For purposes of paragraph (g)(2)(i)(A) of this section, stock owned means
stock directly or indirectly owned and stock owned by reason of the attribution
rules of section 318(a), as modified by section 871(h)(3)(C).
(B) Ownership of partnership interest—(1)
For purposes of paragraph (g)(2)(i)(B) of this section, rules similar to the
rules in paragraph (g)(2)(ii)(A) of this section shall be applied in determining
the ownership of a capital or profits interest in a partnership.
(2) Special rules. [Reserved].
(3) Application of 10-percent shareholder test to partners
receiving interest through a partnership—(i) Partner
level test.

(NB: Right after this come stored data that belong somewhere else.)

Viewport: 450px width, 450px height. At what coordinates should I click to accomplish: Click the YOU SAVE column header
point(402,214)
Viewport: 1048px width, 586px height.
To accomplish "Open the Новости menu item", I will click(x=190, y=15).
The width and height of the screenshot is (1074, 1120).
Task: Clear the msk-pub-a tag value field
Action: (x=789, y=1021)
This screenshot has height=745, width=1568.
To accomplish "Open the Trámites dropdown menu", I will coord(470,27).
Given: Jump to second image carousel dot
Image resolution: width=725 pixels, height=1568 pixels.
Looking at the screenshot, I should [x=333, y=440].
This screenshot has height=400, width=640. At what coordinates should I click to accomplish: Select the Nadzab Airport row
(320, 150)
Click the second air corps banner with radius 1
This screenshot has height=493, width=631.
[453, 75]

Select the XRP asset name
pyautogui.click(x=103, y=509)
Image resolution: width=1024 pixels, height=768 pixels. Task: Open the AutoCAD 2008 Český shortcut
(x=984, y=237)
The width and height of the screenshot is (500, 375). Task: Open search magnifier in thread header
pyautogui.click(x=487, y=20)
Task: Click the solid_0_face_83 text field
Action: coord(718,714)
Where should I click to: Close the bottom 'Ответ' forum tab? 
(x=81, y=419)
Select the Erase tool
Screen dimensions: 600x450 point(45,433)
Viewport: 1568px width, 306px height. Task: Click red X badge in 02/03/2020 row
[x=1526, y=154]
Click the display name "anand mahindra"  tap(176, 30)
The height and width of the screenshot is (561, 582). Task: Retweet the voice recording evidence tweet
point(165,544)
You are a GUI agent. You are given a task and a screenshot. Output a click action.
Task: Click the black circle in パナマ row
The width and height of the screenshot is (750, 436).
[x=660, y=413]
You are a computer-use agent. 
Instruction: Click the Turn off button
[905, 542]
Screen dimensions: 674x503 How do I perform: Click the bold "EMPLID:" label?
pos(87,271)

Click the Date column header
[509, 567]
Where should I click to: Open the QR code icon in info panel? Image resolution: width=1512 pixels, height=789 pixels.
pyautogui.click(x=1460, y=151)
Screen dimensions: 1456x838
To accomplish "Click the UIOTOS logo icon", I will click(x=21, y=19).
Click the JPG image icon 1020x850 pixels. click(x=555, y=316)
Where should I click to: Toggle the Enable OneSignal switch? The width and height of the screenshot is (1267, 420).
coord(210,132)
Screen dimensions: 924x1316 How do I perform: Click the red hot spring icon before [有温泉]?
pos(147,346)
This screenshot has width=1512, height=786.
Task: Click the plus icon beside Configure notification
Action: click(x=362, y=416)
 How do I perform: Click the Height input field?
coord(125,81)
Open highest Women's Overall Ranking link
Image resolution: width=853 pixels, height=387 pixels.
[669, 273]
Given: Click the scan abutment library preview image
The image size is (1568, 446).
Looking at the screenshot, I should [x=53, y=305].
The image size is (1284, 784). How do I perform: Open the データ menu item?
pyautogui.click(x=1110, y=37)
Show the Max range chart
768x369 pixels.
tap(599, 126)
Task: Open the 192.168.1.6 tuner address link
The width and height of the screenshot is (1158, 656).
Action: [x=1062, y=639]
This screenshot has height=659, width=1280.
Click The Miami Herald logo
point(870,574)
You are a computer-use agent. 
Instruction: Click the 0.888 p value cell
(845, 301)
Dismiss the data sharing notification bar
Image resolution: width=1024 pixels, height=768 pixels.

Whether interest paid to a partnership and included
in the distributive share of a partner that is a nonresident alien individual
or foreign corporation, is received by a 10-percent shareholder, shall be
determined by applying the rules of this paragraph (g) only at the partner
level.
(ii) Time at which 10-percent shareholder test is applied.
The determination of whether a nonresident alien individual or foreign corporation
that is a partner in a partnership is a 10-percent shareholder under the rules
of section 871(h)(3), section 881(c)(3), and this paragraph (g) with respect
to interest paid to such partnership shall be made at the time that the withholding
agent, absent the provisions of section 871(h), 881(c) and the rules of this
paragraph, would otherwise be required to withhold under sections 1441 and
1442 with respect to such interest. For example, in the case of U.S. source
interest paid by a domestic corporation to a domestic partnership or withholding
foreign partnership (as defined in §1.1441-5(c)(2)), the 10-percent shareholder
test is applied on the earliest of when the interest is distributed by the
partnership to the foreign partner, the date that the statement under section
6031(c) is mailed or otherwise provided to such partner, or the due date for
furnishing such statement. See §1.1441-5(b)(2) and (c)(2)(iii).
(4) Application of 10-percent shareholder test to interest
paid to a simple trust or grantor trust. Whether interest paid
to a simple trust or grantor trust and distributed to or included in the gross
income of a nonresident alien individual or foreign corporation that is a
beneficiary or owner of such trust, as the case may be, is received by a 10-percent
shareholder, shall be determined by applying the rules of this paragraph (g)
only at the beneficiary or owner level. The 10-percent shareholder test is
applied with respect to a nonresident alien individual or foreign corporation
that is a beneficiary of a simple trust or an owner of a grantor trust at
the time that a withholding agent, absent any exceptions, would otherwise
be required to withhold under sections 1441 and 1442 with respect to such
interest.
(5) Effective date. The rules of this paragraph
(g) apply to interest paid on obligations issued on or after the date these
regulations are issued as final regulations.
Par. 3. Section 1.881-2(a)(6) is added to read as follows:
§1.881-2 Taxation of foreign corporations not engaged
in U.S. business.
(a) * * *
(6) Interest received by a foreign corporation pursuant to certain portfolio
debt instruments is not subject to the flat tax of 30 percent described in
paragraph (a)(1) of this section. For rules applicable to a foreign corporation’s
receipt of interest on certain portfolio debt instruments, see sections 871(h),
881(c), and §1.871-14.
Mark E. Matthews, Deputy
Commissioner for Services and Enforcement.
Note
(Filed by the Office of the Federal Register on June 12, 2006, 8:45
a.m., and published in the issue of the Federal Register for June 12, 2006,
71 F.R. 34047)
The principal author of the proposed regulations is Jason Kleinman,
Office of Associate Chief Counsel (International). However, other personnel
from the IRS and the Treasury Department participated in their development.